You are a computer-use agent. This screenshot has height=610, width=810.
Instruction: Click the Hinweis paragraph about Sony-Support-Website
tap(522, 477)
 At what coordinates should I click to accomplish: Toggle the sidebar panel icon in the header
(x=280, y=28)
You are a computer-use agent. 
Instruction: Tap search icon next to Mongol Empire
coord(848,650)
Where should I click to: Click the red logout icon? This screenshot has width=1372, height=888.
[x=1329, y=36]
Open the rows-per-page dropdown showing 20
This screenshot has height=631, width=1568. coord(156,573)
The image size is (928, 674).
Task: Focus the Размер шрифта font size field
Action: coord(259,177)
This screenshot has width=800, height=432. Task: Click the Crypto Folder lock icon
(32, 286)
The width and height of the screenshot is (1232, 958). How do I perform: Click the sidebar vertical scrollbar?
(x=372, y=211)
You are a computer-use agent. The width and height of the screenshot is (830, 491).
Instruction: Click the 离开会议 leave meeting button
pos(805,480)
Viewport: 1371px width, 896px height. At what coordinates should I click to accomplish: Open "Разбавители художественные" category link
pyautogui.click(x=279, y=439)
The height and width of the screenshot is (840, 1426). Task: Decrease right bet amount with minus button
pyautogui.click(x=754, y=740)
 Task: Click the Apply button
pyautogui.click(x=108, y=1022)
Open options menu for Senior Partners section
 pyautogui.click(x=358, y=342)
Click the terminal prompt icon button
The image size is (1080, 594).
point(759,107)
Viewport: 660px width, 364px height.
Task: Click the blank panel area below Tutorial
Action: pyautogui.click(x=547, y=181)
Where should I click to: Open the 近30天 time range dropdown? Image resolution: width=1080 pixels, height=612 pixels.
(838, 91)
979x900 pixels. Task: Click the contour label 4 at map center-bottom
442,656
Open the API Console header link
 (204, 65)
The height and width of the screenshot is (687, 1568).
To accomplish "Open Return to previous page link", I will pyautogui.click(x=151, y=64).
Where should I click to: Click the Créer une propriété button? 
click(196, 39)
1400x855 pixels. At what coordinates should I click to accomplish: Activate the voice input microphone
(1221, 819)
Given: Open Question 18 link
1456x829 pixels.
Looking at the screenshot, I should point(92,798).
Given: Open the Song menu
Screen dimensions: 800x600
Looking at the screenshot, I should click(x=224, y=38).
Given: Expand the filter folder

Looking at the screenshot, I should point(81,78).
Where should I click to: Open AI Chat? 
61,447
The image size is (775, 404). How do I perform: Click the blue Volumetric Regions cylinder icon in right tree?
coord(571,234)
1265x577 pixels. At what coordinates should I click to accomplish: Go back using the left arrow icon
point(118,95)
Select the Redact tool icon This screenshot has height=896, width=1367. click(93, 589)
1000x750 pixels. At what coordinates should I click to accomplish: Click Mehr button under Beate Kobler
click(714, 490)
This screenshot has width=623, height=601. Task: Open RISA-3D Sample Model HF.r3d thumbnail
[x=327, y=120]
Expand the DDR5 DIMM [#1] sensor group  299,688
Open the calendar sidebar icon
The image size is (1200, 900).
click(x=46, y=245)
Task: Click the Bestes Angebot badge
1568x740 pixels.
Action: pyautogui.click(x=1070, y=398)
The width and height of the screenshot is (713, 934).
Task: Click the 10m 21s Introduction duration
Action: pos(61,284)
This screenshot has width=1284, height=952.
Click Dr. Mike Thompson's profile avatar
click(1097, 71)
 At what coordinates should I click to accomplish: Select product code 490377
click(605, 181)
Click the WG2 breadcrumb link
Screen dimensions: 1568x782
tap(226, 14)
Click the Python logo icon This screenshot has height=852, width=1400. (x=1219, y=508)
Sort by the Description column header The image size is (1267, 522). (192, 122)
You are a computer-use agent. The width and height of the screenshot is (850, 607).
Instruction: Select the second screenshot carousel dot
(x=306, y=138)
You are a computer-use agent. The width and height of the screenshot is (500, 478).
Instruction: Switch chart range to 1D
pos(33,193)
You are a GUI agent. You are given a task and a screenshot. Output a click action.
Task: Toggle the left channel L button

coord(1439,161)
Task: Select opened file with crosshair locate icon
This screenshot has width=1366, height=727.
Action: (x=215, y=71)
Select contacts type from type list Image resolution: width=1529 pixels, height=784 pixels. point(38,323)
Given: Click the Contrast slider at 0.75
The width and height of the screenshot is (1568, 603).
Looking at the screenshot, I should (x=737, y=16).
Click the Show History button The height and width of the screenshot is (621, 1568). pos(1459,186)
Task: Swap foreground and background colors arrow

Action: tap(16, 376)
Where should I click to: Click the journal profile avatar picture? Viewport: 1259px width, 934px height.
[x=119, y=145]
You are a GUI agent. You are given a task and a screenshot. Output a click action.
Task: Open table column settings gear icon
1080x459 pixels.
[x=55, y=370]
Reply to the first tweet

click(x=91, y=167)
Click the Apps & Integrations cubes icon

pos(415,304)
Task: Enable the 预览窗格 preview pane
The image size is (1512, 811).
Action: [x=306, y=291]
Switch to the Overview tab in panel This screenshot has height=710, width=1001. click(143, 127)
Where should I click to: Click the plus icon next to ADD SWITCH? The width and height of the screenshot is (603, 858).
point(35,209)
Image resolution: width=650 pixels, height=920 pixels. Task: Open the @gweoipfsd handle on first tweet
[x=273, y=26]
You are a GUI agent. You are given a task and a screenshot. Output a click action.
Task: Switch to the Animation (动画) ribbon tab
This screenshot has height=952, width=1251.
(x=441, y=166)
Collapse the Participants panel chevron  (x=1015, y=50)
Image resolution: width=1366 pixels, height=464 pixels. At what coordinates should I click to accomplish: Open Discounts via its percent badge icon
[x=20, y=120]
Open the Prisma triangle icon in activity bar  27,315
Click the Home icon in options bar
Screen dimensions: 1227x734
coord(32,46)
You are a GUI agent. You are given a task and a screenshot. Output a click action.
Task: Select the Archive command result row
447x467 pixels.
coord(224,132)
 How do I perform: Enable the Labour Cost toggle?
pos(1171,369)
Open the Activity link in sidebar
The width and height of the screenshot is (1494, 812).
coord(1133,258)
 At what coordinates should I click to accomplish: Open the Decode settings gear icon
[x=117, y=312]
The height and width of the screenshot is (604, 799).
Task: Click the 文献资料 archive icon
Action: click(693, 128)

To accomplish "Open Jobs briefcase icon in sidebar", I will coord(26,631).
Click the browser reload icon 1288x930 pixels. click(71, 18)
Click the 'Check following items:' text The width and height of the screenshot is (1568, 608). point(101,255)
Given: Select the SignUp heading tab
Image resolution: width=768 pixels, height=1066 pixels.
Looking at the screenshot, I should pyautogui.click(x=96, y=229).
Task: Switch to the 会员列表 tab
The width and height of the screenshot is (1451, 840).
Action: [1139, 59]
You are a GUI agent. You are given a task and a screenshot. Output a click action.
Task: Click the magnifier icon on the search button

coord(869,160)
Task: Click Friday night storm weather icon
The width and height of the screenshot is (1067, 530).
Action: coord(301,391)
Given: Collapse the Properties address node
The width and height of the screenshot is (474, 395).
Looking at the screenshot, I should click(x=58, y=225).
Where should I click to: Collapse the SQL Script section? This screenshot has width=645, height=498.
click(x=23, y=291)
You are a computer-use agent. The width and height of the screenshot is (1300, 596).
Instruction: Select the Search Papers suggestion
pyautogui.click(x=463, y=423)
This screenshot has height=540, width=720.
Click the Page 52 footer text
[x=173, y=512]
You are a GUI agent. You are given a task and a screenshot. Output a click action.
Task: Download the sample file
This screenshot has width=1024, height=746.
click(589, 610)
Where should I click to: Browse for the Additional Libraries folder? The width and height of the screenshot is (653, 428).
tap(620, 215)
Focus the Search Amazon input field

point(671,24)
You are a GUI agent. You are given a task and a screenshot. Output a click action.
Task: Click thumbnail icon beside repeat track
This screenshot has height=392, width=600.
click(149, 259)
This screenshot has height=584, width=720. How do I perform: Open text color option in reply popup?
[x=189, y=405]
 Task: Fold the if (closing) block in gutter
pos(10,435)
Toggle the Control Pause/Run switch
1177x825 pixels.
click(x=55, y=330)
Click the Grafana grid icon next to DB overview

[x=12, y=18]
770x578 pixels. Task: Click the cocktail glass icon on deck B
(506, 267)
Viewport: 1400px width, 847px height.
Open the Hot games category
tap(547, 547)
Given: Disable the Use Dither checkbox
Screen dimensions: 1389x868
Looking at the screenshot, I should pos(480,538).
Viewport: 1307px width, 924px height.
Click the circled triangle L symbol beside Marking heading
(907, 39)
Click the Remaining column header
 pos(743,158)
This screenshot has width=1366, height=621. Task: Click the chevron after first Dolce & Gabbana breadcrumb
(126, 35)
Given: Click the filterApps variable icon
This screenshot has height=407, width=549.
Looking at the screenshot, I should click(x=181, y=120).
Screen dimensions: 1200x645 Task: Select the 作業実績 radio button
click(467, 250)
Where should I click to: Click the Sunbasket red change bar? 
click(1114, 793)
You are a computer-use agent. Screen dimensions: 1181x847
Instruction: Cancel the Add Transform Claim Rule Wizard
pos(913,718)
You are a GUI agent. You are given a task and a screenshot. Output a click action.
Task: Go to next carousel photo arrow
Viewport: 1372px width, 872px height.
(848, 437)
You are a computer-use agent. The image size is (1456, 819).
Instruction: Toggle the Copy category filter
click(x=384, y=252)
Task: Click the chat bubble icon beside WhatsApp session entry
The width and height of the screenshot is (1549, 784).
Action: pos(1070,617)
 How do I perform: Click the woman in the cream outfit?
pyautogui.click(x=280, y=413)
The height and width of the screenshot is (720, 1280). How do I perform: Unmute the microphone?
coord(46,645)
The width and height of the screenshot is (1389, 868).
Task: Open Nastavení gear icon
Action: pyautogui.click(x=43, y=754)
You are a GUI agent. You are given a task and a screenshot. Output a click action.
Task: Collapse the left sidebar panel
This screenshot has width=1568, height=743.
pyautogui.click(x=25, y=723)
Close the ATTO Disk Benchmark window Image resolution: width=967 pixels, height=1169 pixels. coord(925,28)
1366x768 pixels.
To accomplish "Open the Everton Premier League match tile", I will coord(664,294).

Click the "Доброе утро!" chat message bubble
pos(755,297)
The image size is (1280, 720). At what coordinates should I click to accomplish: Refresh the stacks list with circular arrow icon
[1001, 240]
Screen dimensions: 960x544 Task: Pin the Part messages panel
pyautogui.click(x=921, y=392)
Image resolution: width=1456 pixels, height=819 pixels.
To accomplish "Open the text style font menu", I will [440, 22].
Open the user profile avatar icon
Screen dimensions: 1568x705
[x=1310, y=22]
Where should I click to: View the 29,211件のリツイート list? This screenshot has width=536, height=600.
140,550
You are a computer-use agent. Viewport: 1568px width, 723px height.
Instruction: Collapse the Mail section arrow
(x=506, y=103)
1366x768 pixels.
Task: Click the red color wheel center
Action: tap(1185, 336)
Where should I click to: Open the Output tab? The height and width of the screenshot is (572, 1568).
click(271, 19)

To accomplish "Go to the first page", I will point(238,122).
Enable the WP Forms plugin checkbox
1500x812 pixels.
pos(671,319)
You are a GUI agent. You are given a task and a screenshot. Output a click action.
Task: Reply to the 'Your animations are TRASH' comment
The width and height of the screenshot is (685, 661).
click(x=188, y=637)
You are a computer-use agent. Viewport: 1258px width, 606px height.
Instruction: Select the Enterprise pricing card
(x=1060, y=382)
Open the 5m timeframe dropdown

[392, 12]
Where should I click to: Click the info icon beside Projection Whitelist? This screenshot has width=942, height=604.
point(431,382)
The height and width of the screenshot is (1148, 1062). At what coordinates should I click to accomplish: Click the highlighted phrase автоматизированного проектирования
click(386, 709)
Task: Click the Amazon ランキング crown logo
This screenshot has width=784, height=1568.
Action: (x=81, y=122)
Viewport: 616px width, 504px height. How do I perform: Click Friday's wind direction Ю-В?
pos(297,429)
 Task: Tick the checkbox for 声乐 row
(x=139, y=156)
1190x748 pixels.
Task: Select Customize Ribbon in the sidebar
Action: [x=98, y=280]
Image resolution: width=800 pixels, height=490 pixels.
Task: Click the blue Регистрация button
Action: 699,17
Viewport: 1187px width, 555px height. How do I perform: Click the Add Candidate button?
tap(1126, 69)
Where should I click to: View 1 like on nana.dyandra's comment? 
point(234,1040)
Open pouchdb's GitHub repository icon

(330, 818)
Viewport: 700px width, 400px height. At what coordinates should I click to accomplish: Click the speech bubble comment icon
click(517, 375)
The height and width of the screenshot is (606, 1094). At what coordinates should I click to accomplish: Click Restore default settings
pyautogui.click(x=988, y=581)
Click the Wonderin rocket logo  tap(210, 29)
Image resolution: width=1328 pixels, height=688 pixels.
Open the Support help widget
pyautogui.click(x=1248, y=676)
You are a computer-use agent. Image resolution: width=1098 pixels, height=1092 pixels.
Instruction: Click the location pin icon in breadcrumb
________________
DIRECTION | Reproduce the data verbatim, from the line containing "You are a computer-use agent. The image" through the line containing "Action: tap(1185, 336)", with both of those lines included.

COMPLETE ANSWER |
You are a computer-use agent. The image size is (1456, 819).
Instruction: Toggle the Copy category filter
click(x=384, y=252)
Task: Click the chat bubble icon beside WhatsApp session entry
The width and height of the screenshot is (1549, 784).
Action: pos(1070,617)
 How do I perform: Click the woman in the cream outfit?
pyautogui.click(x=280, y=413)
The height and width of the screenshot is (720, 1280). How do I perform: Unmute the microphone?
coord(46,645)
The width and height of the screenshot is (1389, 868).
Task: Open Nastavení gear icon
Action: pyautogui.click(x=43, y=754)
You are a GUI agent. You are given a task and a screenshot. Output a click action.
Task: Collapse the left sidebar panel
This screenshot has width=1568, height=743.
pyautogui.click(x=25, y=723)
Close the ATTO Disk Benchmark window Image resolution: width=967 pixels, height=1169 pixels. coord(925,28)
1366x768 pixels.
To accomplish "Open the Everton Premier League match tile", I will coord(664,294).

Click the "Доброе утро!" chat message bubble
pos(755,297)
The image size is (1280, 720). At what coordinates should I click to accomplish: Refresh the stacks list with circular arrow icon
[1001, 240]
Screen dimensions: 960x544 Task: Pin the Part messages panel
pyautogui.click(x=921, y=392)
Image resolution: width=1456 pixels, height=819 pixels.
To accomplish "Open the text style font menu", I will [440, 22].
Open the user profile avatar icon
Screen dimensions: 1568x705
[x=1310, y=22]
Where should I click to: View the 29,211件のリツイート list? This screenshot has width=536, height=600.
140,550
You are a computer-use agent. Viewport: 1568px width, 723px height.
Instruction: Collapse the Mail section arrow
(x=506, y=103)
1366x768 pixels.
Task: Click the red color wheel center
Action: tap(1185, 336)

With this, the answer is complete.